Stored data —
---*---

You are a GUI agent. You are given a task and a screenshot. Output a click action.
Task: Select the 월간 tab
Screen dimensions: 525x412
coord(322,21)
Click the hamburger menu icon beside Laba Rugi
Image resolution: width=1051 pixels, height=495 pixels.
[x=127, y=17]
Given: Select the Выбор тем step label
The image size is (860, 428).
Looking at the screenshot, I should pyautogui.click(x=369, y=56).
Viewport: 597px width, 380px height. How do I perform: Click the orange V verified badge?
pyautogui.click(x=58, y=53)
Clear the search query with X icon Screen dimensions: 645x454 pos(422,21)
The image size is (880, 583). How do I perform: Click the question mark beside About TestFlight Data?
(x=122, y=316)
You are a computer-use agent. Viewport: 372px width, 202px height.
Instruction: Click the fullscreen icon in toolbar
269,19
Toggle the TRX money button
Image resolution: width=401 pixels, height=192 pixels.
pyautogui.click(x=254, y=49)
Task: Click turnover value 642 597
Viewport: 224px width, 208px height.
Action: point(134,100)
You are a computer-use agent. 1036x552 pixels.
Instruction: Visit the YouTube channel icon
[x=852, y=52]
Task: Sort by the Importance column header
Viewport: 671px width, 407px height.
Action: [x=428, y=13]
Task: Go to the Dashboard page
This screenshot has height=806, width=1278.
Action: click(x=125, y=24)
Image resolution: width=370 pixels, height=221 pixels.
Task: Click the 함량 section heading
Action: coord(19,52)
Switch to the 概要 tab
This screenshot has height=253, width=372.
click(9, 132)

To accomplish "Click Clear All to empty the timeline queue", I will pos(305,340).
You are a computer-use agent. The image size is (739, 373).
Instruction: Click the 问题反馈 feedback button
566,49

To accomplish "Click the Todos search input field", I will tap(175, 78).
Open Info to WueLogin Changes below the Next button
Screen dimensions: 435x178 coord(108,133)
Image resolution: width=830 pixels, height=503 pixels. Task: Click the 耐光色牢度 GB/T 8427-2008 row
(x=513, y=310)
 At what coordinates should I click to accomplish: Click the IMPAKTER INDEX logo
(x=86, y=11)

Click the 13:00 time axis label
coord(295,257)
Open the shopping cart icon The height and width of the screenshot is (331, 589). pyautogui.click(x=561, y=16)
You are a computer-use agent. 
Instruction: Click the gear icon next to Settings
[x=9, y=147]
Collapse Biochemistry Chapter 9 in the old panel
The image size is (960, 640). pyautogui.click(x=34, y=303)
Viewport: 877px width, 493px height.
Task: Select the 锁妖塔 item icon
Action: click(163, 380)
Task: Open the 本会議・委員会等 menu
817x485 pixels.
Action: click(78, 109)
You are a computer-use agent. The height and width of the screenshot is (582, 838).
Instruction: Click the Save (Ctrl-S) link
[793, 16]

---*---

Exercise requirements — Transcribe the records above from the line holding "Viewport: 671px width, 407px height." down to the line holding "You are a computer-use agent. The image", inclusive, without adding anything.

Output for this task —
Viewport: 671px width, 407px height.
Action: [x=428, y=13]
Task: Go to the Dashboard page
This screenshot has height=806, width=1278.
Action: click(x=125, y=24)
Image resolution: width=370 pixels, height=221 pixels.
Task: Click the 함량 section heading
Action: coord(19,52)
Switch to the 概要 tab
This screenshot has height=253, width=372.
click(9, 132)

To accomplish "Click Clear All to empty the timeline queue", I will pos(305,340).
You are a computer-use agent. The image size is (739, 373).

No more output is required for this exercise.